Tide and Seventh Generation have introduced redesigned laundry detergents that are kilograms lighter by cutting down on plastic packaging and using less water in their formulas. They’re making the changes to please Amazon and other online stores: Lighter packaging means retailers pay less to ship the detergent to shopper’s doorsteps, making each sale more profitable.

For consumers, the new packaging has been designed to better survive shipping without leaking.

The challenge is getting online shoppers to buy detergent that looks nothing like the heavy bottles they are used to.

Tide is putting its detergent into a cardboard box, making it 1.8 kg pounds lighter but still able to wash the same 96 loads. Seventh Generation went with a compact plastic bottle that’s less than 22 cm tall, rectangula­r in shape and has no measuring cup.

When Tide unveiled photos of its new packaging this fall, social media users joked that it looked like boxed wine. And when Seventh Generation tested an unlabelled version of its new bottle, some mistook it for shampoo.

The downsized detergents are a sign of Amazon’s growing influence. Companies that have designed products for decades to stand out on store shelves are now being pressured by online retailers to make their packaging lighter to cut down on shipping costs, said Gary Liu, vice-president of marketing at Boomerang Commerce, which makes software for consumer goods companies.

Amazon, for example, may drop products from their website that cost too much to ship and aren’t making it enough money. Retailers decide how much to charge shoppers, but both Tide and Seventh Generation say they expect the lighter detergents to cost the same as traditiona­l ones.
########################################
Request 1
Turn the rows from the line containing "Given: Expand the File name dropdown arrow" through the line containing "Action: point(602,452)", both ends included, into a Markdown table with the columns Number and Row line. Skip blank lines and leave out the pictures.
The article on detergent packaging and the rows that follow come from separate sources.

Record extracts
########################################
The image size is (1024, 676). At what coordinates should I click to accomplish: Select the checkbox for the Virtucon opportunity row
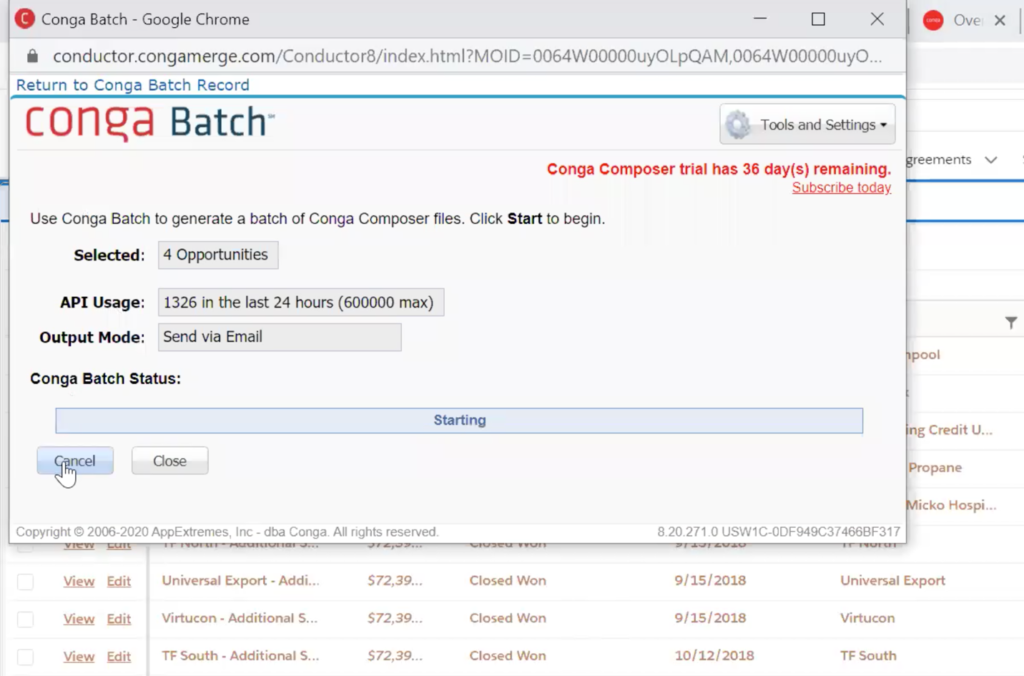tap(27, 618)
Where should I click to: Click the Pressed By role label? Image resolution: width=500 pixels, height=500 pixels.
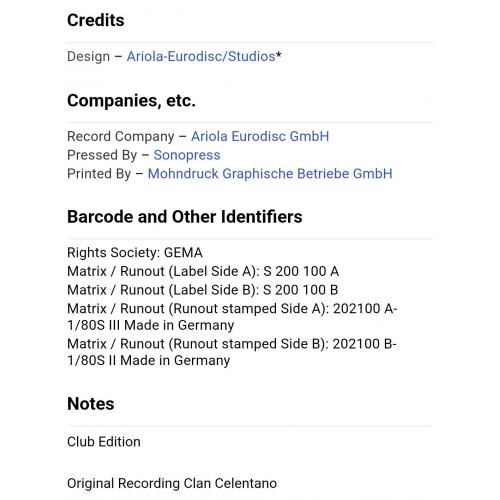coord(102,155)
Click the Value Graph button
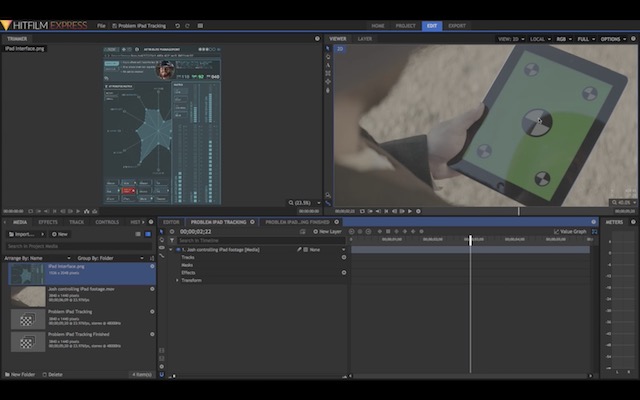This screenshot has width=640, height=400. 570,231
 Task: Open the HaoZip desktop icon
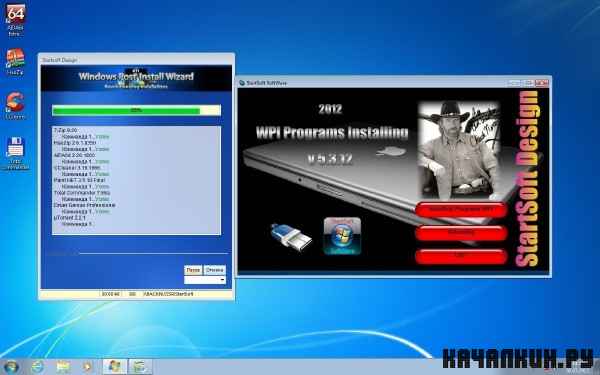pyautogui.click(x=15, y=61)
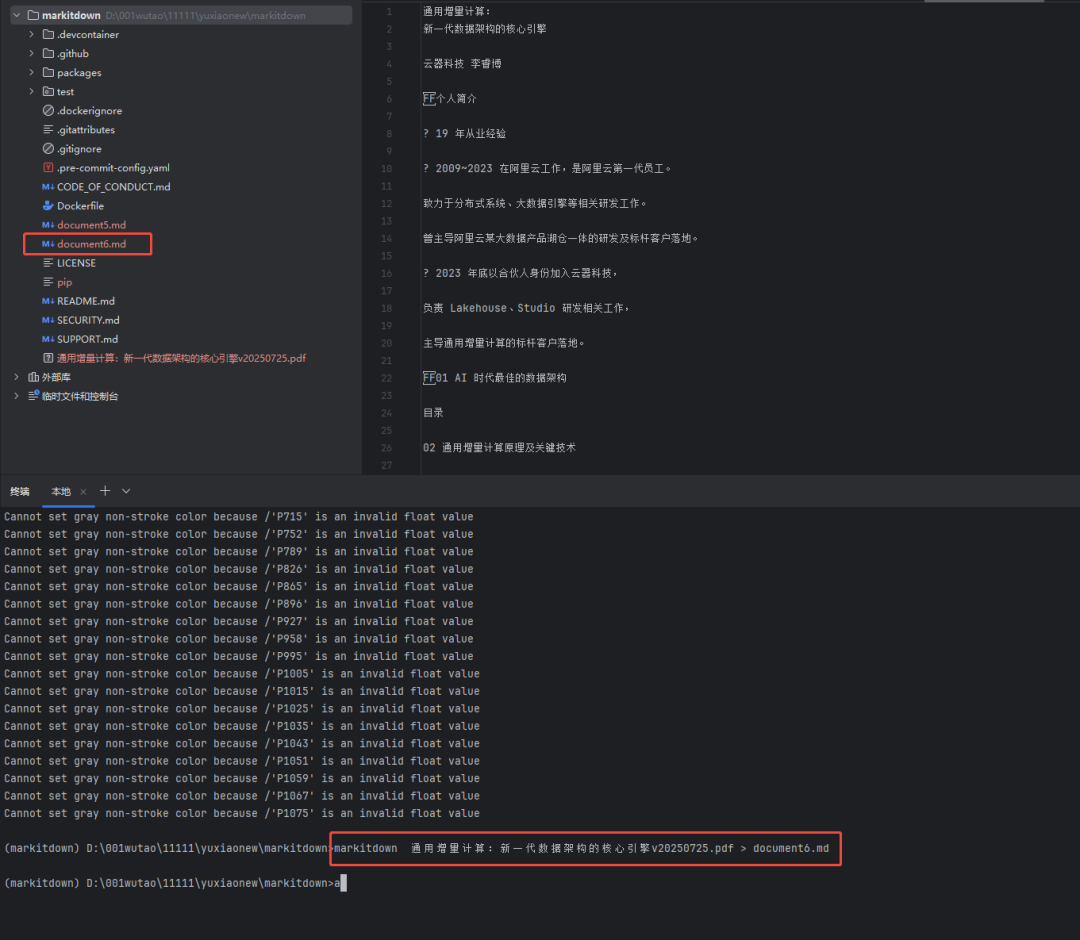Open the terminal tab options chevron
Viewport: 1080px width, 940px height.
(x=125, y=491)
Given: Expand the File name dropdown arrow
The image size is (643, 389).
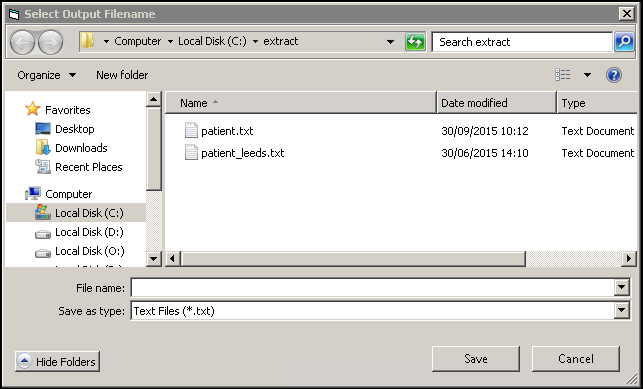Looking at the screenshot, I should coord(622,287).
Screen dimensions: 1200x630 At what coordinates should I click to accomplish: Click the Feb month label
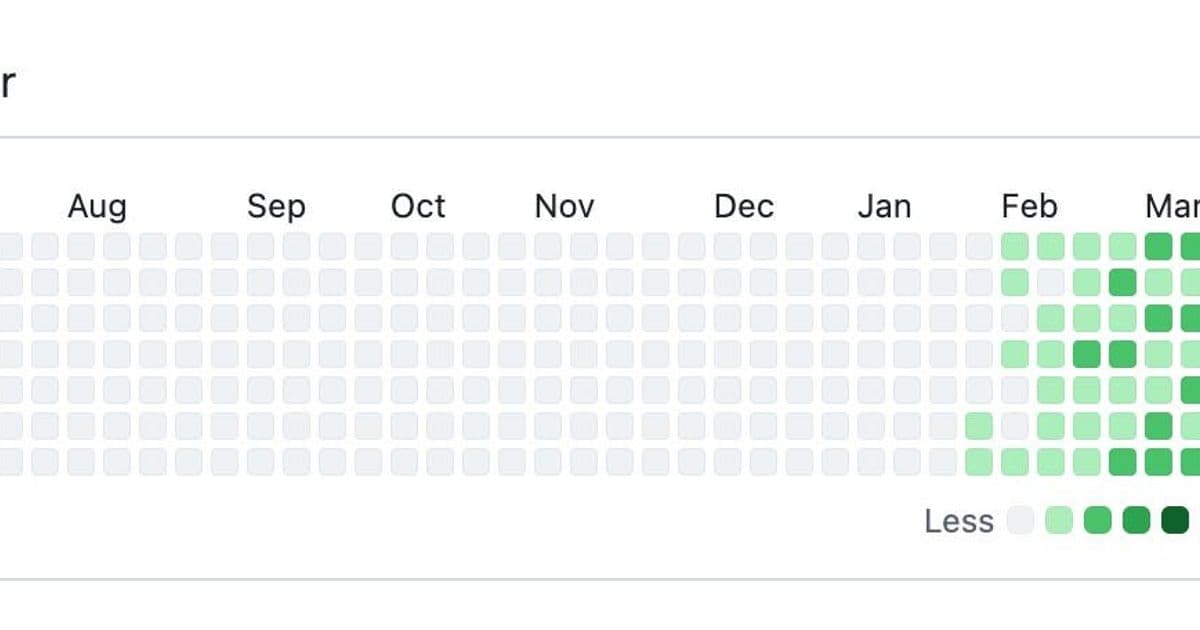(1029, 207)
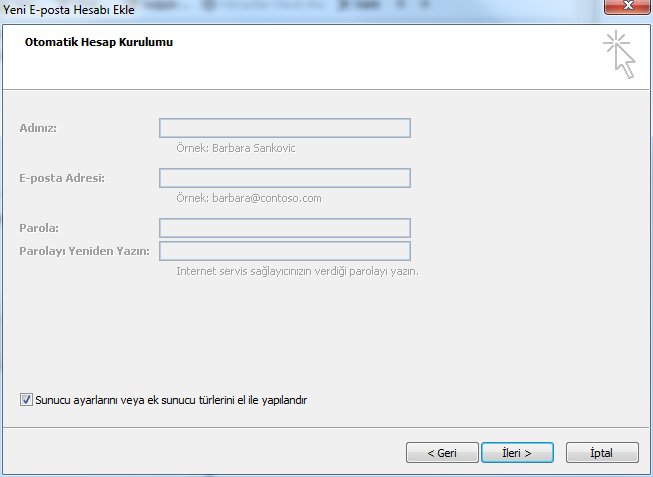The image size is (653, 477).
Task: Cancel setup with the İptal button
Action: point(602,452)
########################################
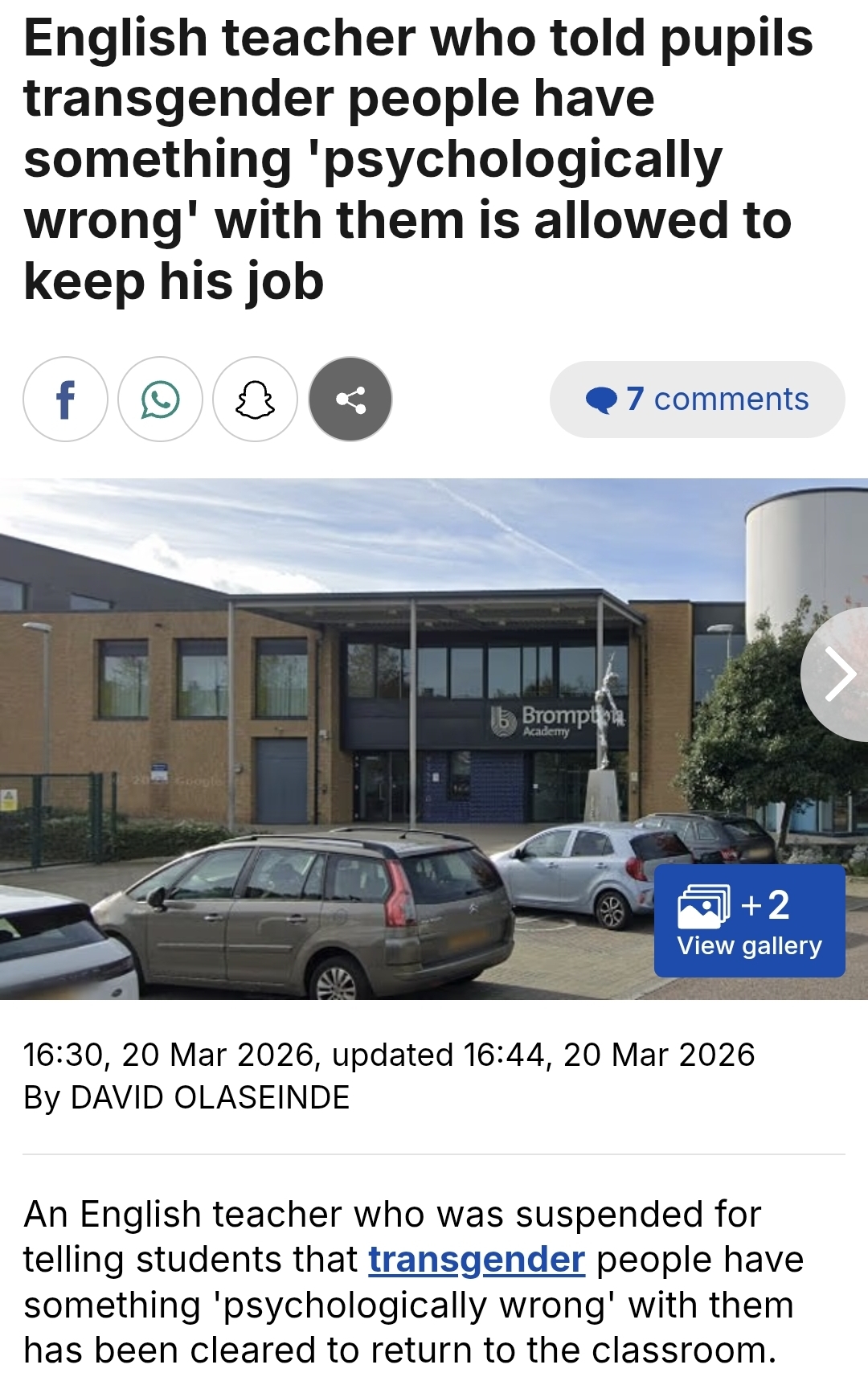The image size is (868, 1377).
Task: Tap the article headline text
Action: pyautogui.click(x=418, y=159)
########################################
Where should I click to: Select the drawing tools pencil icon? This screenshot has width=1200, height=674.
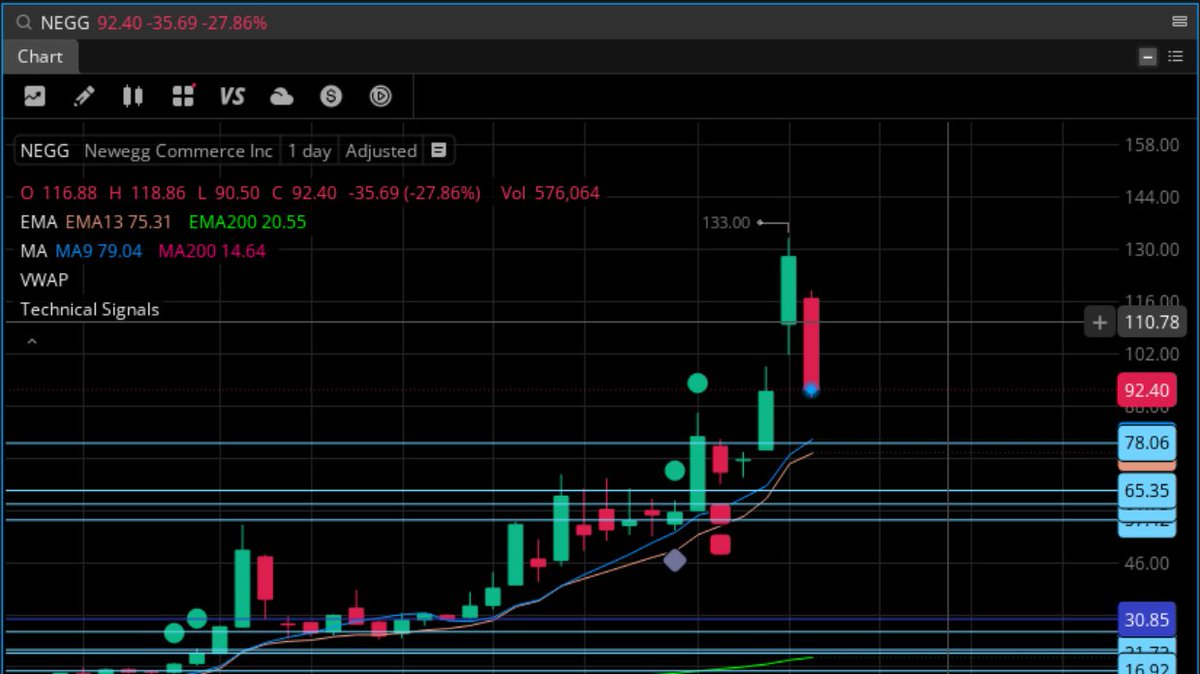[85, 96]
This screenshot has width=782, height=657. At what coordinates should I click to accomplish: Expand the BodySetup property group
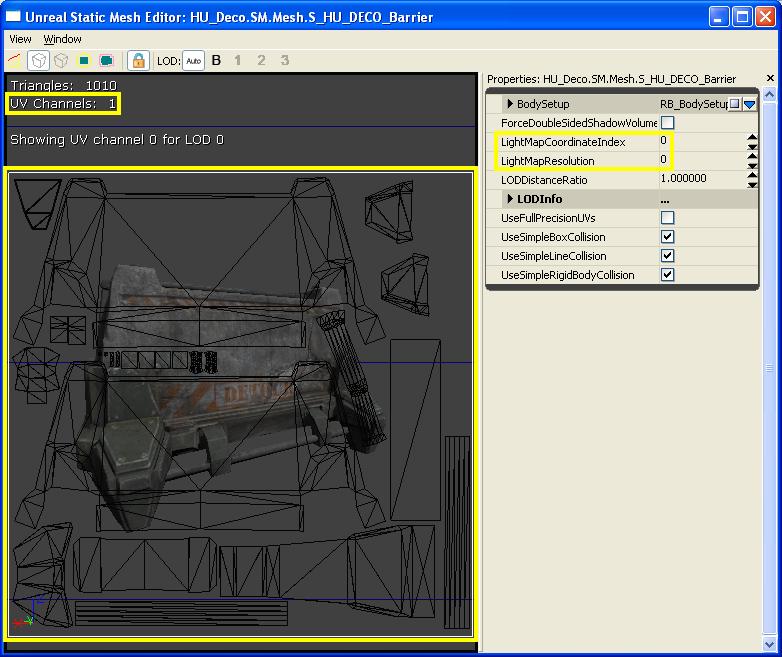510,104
########################################
Request 2
Go on with the article on detergent packaging from the point where it stops.

Written reply 1
| Number | Row line |
|---|---|
| 1 | Given: Expand the File name dropdown arrow |
| 2 | The image size is (643, 389). |
| 3 | Looking at the screenshot, I should coord(622,287). |
| 4 | Screen dimensions: 1200x630 At what coordinates should I click to accomplish: Click the Feb month label |
| 5 | (1029, 207) |
| 6 | The image size is (653, 477). |
| 7 | Task: Cancel setup with the İptal button |
| 8 | Action: point(602,452) |

Written reply 2
Tide says its Eco-box has 60 per cent less plastic and uses 30 per cent less water in its soap than its 150-ounce bottles. The boxed detergent doesn’t need to be packed in another box: online retailers can just slap an address on it, another way to save costs.

Seventh Generation, which is owned by Unilever, spent about three years developing its smaller bottle. It is 2.2 kg lighter than its standard 100-ounce bottle. It still washes the same 66 loads as the heavier one, the company said. The measuring cup was replaced with a cap that automatica­lly squirts out the right amount needed for a single load of laundry.

To educate shoppers, Seventh Generation posted videos and graphics on Amazon that show how to use the new bottle and how it can wash the same amount of loads as larger bottles.

“Changing people’s behaviour is always a challengin­g thing to do,” Seventh Generation CEO Joey Bergstein said.